What would you NOT want anyone to find if you died today?
I started a little filing and cleaning. My desk was in need of a serious filing block of time. I pulled open a drawer and it was full of... doodads. A bunch of junk taking up space.
I suddenly thought of someone else having to go through my things if I were no longer here. (Several people I know have lost loved ones this week and so my thoughts weren't maudlin, simply a recognition that all life ends.)
Did I want them to open drawers and find junk? What would they do? Seriously, wouldn't you just turn it over a garbage can? Was there anything in my home that would bother me if my grandson found it? You know he has a habit of exploring all my cupboards and drawers passionately!
But the filing had important insurance documents in it. What would my family do if they couldn't locate the insurance that would pay for all the expenses I'd incur?
Wow! That thought stopped me in a mid-air intention to sit down. I launched back up and over to the pile. I began the chore of filing.
A little later while researching verses for a chapter I'm working on in Courageous Beauty, I found a verse, James 3:16, that says For where you have envy and selfish ambition, there you find disorder and every evil practice.
Consider that from a slightly different angle, evil practice and disorder are a result of envy and selfish ambition. Oh my! I skidded to a halt. Was disorder a sin and equal to evil? What was appropriate ambition for a Christian? (Here's a tool I found to help.)
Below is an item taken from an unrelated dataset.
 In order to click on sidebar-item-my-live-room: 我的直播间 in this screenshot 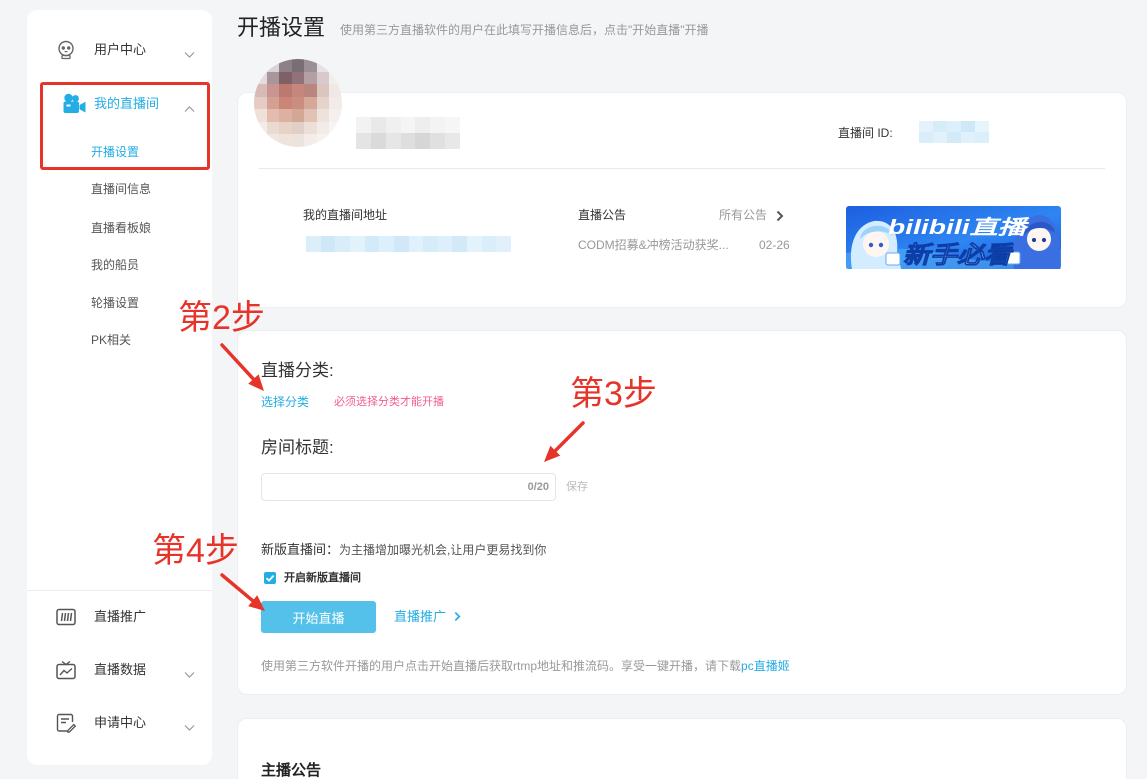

The more I thought about it, the more I felt convicted. The time I've wasted over the last several weeks while I searched for this paper or that could have been spent writing pages and pages of a book or in creating materials I need for speaking. Instead, I wasted precious time looking through a messy desk. Time that I can't get back. Time that was given to me by God to live out the purpose and calling planted in my DNA.
So I've been just handing this precious gift of time right out the door. It's my choice.
My Lenten season won't be dedicated to giving up a food or even regular fasting. (I'm a Lutheran who practices lenten discipline.) It will be spent dedicated to creating a sense of order because God is not a God of chaos but of order.
How will you observe Lent?
How does this concept affect you?
Is there anything you wouldn't want to leave behind for others to deal with?